For many, summer means barbecues, beach cricket and a dip in the pool. However, there are days when the harsh summer sun is not so pleasant and the only option is to turn on the air conditioning in the house.
We all know when you turn your house into a freezer you need to get mentally and financially ready for next quarter’s utility bills. Nonetheless, it’s important to remember that using a lot of energy to cool your home in the summer contributes to greenhouse gas emissions and global warming.
Here’s how to keep you and your home cool this summer while helping the environment:
- Close the blinds
Close the blinds, especially on the north and west windows, to significantly cool the house. Even better, invest in some blackout curtains to protect your home from the harsh summer sun.
- Block heat
By keeping heat out of your home in the first place, you can save money on cooling. Cover windows and walls with cladding such as blinds, awnings, and large potted plants. Plant deciduous trees that provide shade in the summer and sunshine in the winter. If possible, invest in window tint and replenish ceiling insulation. This allows you to keep your home warm even in winter.
- Just 1°C more
If you must use the air conditioner, set the thermostat to 24-27 degrees Celsius or a comfortable temperature. Raising the thermostat by just 1°C in warm weather can reduce appliance running costs by approximately 10%. If you’re looking to upgrade your air conditioner, choose one with a high Energy Star rating and do your research to make sure you’re choosing the right type of air conditioner for your home.
- Adjust the ceiling fan
It can sometimes feel like your ceiling fan is pushing hot air into your home instead of cooling it. Rotate the ceiling fan counterclockwise in the summer to push the air straight down for better cooling, and rotate it clockwise in the winter to pull the cold air up. In warmer months set the fan speed higher, set the fan speed lower in cold weather. Ceiling fans can also be used as a complement to other types of cooling, so making sure they’re spinning in the right direction can make a big difference to the temperature in your home.

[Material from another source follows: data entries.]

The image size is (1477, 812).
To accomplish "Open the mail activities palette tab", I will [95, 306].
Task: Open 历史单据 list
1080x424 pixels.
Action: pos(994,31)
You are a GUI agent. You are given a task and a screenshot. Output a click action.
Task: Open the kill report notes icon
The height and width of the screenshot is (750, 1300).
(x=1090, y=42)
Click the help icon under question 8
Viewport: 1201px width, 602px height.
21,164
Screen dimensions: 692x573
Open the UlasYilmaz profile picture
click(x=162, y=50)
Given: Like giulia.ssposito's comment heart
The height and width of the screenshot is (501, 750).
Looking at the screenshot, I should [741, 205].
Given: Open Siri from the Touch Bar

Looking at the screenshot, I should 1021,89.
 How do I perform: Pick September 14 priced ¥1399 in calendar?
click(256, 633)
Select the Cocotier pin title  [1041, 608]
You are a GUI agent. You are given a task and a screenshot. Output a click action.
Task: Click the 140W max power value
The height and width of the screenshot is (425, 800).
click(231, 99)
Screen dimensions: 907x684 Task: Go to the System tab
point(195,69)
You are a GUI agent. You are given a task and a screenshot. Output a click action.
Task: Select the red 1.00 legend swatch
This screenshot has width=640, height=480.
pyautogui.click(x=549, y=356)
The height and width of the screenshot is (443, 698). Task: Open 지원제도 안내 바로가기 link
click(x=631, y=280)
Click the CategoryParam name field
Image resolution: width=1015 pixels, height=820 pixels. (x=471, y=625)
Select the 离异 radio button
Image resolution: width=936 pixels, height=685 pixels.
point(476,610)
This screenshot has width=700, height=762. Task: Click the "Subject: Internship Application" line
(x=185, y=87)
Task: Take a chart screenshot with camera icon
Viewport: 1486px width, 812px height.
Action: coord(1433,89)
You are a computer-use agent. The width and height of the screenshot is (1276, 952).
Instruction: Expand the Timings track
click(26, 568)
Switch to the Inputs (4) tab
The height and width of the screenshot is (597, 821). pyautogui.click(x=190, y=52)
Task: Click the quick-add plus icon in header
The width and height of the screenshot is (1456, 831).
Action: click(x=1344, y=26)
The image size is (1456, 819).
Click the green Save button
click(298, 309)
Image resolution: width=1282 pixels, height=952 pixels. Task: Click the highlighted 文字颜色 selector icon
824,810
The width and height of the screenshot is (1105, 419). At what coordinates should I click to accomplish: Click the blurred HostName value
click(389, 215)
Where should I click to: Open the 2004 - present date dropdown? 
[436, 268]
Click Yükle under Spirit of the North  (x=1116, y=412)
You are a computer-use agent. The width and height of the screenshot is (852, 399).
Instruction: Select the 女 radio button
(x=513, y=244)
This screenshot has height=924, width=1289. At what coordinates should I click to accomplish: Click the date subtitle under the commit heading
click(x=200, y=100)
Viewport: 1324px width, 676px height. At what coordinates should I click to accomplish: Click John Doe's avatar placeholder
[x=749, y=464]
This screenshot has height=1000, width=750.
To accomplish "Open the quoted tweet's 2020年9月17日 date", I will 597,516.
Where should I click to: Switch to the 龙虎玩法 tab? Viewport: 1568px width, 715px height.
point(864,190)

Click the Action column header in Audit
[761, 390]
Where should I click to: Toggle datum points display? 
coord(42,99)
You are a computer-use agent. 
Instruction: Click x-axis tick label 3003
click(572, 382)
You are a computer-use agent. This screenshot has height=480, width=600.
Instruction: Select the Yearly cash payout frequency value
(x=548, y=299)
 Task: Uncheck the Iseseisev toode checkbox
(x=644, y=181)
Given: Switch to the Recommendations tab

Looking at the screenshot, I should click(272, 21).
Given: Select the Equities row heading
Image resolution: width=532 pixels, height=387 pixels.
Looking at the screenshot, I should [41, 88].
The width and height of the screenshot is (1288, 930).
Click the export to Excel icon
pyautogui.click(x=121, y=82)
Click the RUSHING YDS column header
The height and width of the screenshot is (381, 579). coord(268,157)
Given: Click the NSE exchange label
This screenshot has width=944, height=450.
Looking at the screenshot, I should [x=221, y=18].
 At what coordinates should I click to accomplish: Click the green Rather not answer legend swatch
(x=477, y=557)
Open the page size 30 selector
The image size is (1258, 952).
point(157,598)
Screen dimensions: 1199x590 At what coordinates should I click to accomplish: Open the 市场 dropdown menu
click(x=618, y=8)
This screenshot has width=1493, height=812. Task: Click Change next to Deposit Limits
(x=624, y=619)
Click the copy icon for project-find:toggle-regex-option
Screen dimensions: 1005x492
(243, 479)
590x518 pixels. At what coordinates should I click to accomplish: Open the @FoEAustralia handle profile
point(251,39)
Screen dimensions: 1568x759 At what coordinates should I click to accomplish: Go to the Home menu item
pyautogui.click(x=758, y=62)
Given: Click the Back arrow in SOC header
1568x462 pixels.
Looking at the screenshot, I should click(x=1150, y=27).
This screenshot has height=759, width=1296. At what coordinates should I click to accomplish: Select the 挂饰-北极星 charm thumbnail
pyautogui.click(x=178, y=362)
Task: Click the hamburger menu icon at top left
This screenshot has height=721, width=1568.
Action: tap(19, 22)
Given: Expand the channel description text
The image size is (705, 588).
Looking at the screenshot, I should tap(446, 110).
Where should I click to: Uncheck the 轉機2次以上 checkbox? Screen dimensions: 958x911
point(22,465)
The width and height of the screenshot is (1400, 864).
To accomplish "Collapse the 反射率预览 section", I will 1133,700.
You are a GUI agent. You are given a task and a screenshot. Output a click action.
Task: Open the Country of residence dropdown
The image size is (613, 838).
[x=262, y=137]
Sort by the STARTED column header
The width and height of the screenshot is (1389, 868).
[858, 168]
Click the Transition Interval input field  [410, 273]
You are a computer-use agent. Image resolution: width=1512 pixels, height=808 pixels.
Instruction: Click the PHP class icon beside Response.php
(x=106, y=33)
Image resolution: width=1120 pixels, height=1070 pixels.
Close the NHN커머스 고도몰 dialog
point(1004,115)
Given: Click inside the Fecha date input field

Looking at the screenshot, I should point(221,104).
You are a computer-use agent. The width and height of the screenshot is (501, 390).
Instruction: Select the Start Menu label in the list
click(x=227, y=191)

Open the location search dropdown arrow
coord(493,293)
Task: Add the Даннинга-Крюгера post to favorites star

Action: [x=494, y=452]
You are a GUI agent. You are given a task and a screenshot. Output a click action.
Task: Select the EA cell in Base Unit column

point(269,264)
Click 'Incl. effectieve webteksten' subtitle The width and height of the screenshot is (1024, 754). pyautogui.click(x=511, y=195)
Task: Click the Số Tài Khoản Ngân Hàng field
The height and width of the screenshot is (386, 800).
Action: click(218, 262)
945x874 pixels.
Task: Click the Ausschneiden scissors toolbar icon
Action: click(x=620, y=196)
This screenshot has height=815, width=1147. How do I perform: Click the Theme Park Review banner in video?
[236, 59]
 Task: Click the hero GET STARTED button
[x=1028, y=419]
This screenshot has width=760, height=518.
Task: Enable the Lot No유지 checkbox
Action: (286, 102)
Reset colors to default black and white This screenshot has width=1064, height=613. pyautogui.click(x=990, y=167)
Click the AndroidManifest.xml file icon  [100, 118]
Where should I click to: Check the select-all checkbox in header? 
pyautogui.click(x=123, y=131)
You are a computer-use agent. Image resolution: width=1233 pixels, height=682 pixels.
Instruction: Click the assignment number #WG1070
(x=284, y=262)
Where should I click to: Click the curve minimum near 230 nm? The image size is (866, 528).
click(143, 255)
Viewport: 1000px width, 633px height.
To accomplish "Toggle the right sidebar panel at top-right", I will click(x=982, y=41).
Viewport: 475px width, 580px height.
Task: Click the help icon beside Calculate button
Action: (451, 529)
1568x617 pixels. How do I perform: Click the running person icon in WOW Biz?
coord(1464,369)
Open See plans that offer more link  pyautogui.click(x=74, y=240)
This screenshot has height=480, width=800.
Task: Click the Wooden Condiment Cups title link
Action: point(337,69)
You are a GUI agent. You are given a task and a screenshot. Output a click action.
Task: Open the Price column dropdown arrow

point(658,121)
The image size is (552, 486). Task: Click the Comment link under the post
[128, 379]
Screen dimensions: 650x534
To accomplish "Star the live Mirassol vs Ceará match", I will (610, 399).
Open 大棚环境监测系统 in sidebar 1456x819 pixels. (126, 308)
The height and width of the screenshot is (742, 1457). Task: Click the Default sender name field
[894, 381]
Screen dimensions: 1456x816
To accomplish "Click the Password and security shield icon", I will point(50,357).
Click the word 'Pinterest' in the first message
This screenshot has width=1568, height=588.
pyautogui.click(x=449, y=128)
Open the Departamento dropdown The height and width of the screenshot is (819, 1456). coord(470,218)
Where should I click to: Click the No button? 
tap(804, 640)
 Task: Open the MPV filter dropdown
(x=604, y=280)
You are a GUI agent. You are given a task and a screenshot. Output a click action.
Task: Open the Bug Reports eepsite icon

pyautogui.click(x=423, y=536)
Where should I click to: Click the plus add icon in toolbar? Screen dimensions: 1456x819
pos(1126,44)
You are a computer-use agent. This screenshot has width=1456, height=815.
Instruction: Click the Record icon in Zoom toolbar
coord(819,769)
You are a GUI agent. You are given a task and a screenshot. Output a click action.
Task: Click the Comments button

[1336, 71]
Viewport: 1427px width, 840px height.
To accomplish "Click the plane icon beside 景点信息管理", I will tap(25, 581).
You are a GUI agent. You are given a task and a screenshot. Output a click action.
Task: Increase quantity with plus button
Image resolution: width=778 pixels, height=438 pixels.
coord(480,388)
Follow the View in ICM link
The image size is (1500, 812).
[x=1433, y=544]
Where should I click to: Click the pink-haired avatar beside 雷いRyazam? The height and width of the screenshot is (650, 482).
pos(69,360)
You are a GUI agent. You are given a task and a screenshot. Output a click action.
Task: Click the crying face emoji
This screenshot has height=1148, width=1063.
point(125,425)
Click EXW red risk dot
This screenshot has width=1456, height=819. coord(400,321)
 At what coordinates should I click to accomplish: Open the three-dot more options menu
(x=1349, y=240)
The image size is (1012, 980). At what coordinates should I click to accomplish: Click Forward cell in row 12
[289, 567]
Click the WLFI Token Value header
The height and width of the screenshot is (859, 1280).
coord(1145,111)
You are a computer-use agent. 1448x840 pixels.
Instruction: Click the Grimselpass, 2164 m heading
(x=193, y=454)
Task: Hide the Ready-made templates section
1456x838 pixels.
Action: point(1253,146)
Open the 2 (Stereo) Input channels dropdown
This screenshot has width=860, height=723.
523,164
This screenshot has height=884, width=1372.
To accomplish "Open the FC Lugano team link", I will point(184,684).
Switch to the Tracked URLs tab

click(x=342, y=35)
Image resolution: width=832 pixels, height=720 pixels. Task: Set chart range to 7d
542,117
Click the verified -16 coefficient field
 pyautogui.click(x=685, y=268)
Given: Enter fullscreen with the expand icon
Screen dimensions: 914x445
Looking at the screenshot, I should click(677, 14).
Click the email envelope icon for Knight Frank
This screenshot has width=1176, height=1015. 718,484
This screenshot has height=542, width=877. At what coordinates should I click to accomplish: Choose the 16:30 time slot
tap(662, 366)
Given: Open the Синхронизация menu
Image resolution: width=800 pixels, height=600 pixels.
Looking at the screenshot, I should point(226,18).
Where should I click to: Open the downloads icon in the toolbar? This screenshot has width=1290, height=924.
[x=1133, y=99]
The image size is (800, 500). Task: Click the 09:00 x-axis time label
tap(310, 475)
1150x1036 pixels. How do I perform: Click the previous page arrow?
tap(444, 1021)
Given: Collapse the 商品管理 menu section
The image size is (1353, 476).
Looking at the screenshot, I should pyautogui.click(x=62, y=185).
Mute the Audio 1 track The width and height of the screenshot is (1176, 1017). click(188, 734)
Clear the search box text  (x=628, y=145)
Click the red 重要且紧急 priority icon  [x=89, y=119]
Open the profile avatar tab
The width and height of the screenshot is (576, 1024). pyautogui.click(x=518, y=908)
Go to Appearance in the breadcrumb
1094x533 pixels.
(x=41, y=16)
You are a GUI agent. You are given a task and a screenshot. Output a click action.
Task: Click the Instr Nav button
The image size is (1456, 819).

- Close the door to close the gap
Keep the cool air where you need it most by closing doors in rooms you aren’t using. Seal gaps around doors and windows and use draft excluders to keep cold air from escaping.
Note: Evaporative air conditioning works best if you open a few doors and windows to increase the airflow in your home.
- Night time
You may want to stay indoors with the windows closed during the day, but when it gets cooler in the evening, you may want to open the house to allow the house to cool naturally. Cooking dinner in your garden or park is a cool alternative to a hot and humid kitchen. Make the most of the cool breeze whenever you can.
- Easy measurements
Drinking cold drinks, applying damp cloths to your neck and body, and taking cold showers can all help you cool off without turning on the air conditioner.